In the entries below, find each line with the word "computer" and return it.

════════

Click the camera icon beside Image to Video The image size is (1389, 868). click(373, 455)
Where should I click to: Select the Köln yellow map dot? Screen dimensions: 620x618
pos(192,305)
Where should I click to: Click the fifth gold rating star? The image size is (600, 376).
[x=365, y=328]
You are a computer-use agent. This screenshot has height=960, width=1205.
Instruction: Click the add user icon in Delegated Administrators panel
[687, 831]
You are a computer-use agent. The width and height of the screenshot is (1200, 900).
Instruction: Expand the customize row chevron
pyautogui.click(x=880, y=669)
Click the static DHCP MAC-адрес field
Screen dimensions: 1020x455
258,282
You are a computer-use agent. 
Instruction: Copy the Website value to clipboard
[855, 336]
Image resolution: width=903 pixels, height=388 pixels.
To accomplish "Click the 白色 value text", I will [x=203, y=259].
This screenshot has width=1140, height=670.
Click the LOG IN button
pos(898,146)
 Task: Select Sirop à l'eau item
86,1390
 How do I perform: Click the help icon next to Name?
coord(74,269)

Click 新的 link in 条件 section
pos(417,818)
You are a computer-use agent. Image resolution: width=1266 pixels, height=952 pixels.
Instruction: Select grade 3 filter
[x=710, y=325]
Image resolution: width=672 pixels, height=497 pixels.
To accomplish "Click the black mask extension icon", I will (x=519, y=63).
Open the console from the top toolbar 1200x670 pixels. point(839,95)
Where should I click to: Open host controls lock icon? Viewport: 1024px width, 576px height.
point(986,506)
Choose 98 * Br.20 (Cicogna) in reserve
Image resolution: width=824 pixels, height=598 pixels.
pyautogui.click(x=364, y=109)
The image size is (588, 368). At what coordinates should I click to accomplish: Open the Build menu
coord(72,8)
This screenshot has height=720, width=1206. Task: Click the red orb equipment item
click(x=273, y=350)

════════

■ Finished exercise
You are a computer-use agent. This screenshot has height=960, width=1205.
You are a computer-use agent. The width and height of the screenshot is (1200, 900).
You are a computer-use agent. 
You are a computer-use agent. Image resolution: width=1266 pixels, height=952 pixels.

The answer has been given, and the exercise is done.